═════ UNTERSUCHTER TEXT ═════

I. Die Klägerin und Revisionsbeklagte (Klägerin) betreibt ein Unternehmen für Kaminofenbau. In den Streitjahren 2001 bis 2003 überließ sie ihren Arbeitnehmern Schutzkleidung sowie mit Stahlkappen versehene Arbeitsschuhe. Diese sollte die Arbeitnehmer vor bei der Arbeit abspringenden Metallsplittern schützen. Arbeitskleidung und -schuhe wurden ausschließlich im Unternehmen genutzt. Um die Arbeitnehmer zum sorgsamen Umgang mit der Arbeitskleidung anzuhalten, wurden sie mit monatlich etwa der Hälfte der tatsächlichen Kosten (so die Schätzung des Finanzgerichts --FG--) beteiligt. Die Klägerin erfasste die von den Arbeitnehmern für die Überlassung der Schutzkleidung tatsächlich erhaltenen Entgelte in ihren Umsatzsteuererklärungen.

Im Anschluss an eine Lohnsteueraußenprüfung vertrat der Beklagte und Revisionskläger (das Finanzamt --FA--) unter Berufung auf § 10 Abs. 5 des Umsatzsteuergesetzes 1999 (UStG) die Auffassung, die Bemessungsgrundlage der Umsatzsteuer sei hinsichtlich der Überlassung der Arbeitskleidung um die Differenz zwischen den tatsächlich erhaltenen Entgelten und den Gesamtkosten zu erhöhen.

Hiergegen wandte sich die Klägerin mit der Klage und führte zur Begründung aus, sowohl die bisher erfolgte Besteuerung der tatsächlich entrichteten Beträge der Arbeitnehmer als auch die Erhöhung der Bemessungsgrundlage nach den Gesamtkosten sei rechtswidrig, da die Gestellung der Schutzkleidung allein in ihrem betrieblichen Interesse erfolge.

═════

▸ AUFGABENSTELLUNG
a – Welche Art von Unternehmen betreibt die Klägerin laut dem untersuchten Text?
b – Schreiben Sie aus dem untersuchten Text den Teil wörtlich ab, der mit den Worten „I. Die Klägerin“ einsetzt und mit „in ihren Umsatzsteuererklärungen.“ schließt.

═════ ERFASSTE DATEN ═════

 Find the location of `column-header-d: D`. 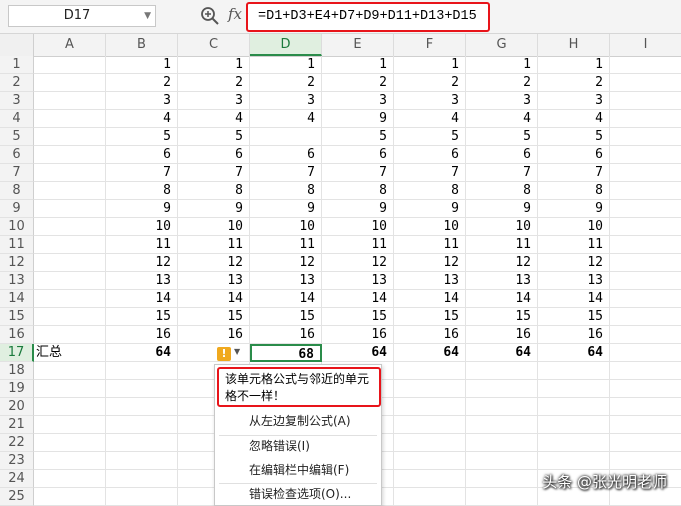

column-header-d: D is located at coordinates (286, 45).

═════

▸ ANTWORTEN NACH NUMMER
a – Ein Unternehmen für Kaminofenbau.

b –
I. Die Klägerin und Revisionsbeklagte (Klägerin) betreibt ein Unternehmen für Kaminofenbau. In den Streitjahren 2001 bis 2003 überließ sie ihren Arbeitnehmern Schutzkleidung sowie mit Stahlkappen versehene Arbeitsschuhe. Diese sollte die Arbeitnehmer vor bei der Arbeit abspringenden Metallsplittern schützen. Arbeitskleidung und -schuhe wurden ausschließlich im Unternehmen genutzt. Um die Arbeitnehmer zum sorgsamen Umgang mit der Arbeitskleidung anzuhalten, wurden sie mit monatlich etwa der Hälfte der tatsächlichen Kosten (so die Schätzung des Finanzgerichts --FG--) beteiligt. Die Klägerin erfasste die von den Arbeitnehmern für die Überlassung der Schutzkleidung tatsächlich erhaltenen Entgelte in ihren Umsatzsteuererklärungen.